En el blackjack no todo es cuestión de hacer una apuesta y esperar que el azar nos favorezca para lograr el objetivo. Se requiere de mucha concentración e inteligencia para saber cuándo hay más probabilidades de triunfar. Presentamos a continuación una serie de consejos útiles para que apliques en tu juego:
Dividir los pares
En primer lugar, veremos la estrategia de dividir los pares. Esta situación se da cuando tenemos dos cartas del mismo número (8-8) ó (J-J) por ejemplo. En ese caso, pueden abrirse dos juegos, duplicando la apuesta inicial.
Este procedimiento puede repetirse hasta tener cuatro juegos distintos en la mesa, todos con sendas apuestas de igual monto que el original. En cada uno de estos juegos, podemos pedir la cantidad de cartas que creamos convenientes. Sólo hay una excepción a esta regla y es en el caso de los ases, si nos tocan dos de éstos y deseamos abrirlos, se nos permitirá pedir una sola carta por cada uno.
Apuesta segura
Otro método de extensiva aplicación es lo que se conoce como apuesta segura. Se denomina así a la posibilidad que tenemos presentar una apuesta adicional, de un 50% de la adicional, si el croupier tiene como carta descubierta un as. Estaríamos apostando, a manera de seguro, a que la casa obtendrá un blackjack. Si así sucede, con la apuesta segura recuperaríamos el monto de la apuesta original.
Doubling down
Si nuestros dos naipes iniciales suman 10 u 11 puntos, podremos hacer lo que se conoce como doubling down, esto es separar las cartas y hacer una apuesta adicional que no debe superar nunca la original. Este tipo de apuesta es un tanto arriesgado porque sólo se puede pedir una carta más por cada juego abierto. Sí nos tocan dos 5 no deberíamos separarlos, ya que estaríamos convirtiendo un 10 con muchas posibilidades de éxito en dos intrascendentes 5.
Conteo de cartas
Una estrategia difundida para aumentar las posibilidades de ganar en el blackjack es el conteo de cartas. En oposición a la creencia común, este método no requiere que tengamos una ingente memoria visual o seamos genios de las matemáticas. Sólo necesitamos contar con un buen sistema.
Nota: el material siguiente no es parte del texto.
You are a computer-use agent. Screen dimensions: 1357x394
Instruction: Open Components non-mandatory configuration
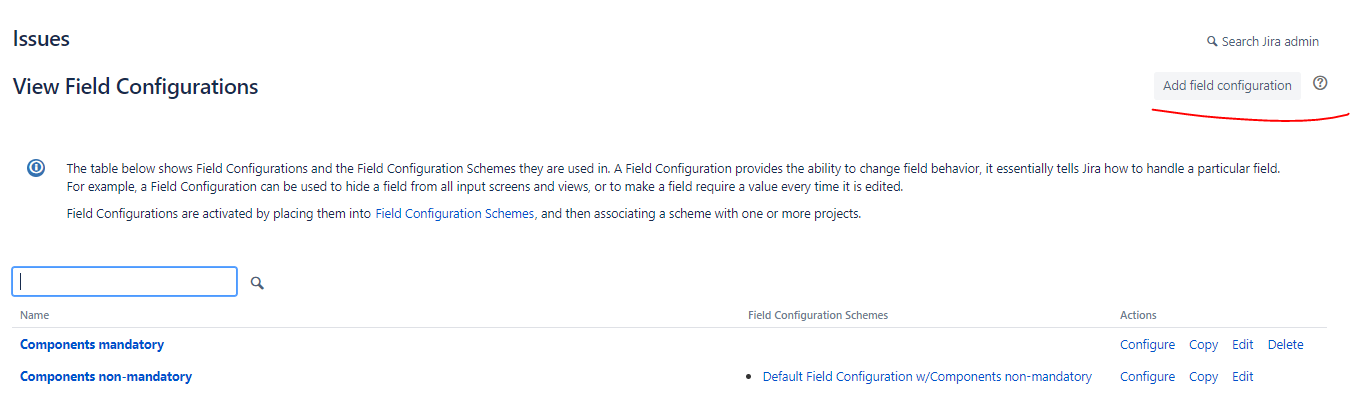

Presta atención a la siguiente recomendación: Una buena forma de conteo es empezar con un valor de –4, mientras que el repartidor reparte los naipes. Asignaremos un valor de –2 a las figuras (la J, la Q y la K), mientras que el resto de los naipes (2 a 10 y los ases) tendrán un valor de +1. Ahora basta con que añadamos los valores de las cartas que se reparten a –4. Si el resultado es negativo, la apuesta que hagamos será baja; si resulta que la suma arroja un número positivo podremos apostar un monto más alto.
Rendirse
Un último método es rendirse. En muchas casas de juegos, se permite que un participante abandone el juego cuando se le entregan los dos naipes iniciales, a cambio de que éste “renuncie” a la mitad de su apuesta. Es un recurso válido para aquellas jugadas en las que no tenemos una buena mano y no queremos perder la totalidad de nuestra apuesta. Esta opción puede ejercerse cuando la mano esté más avanzada, siempre y cuando la casa no tenga un blackjack.
Para saber qué método resulta más conveniente, es necesario que ganes práctica y vayas forjando tu propia experiencia. Una vez que logres ser un experto sabrás combinar estos métodos a fin de obtener los mejores resultados.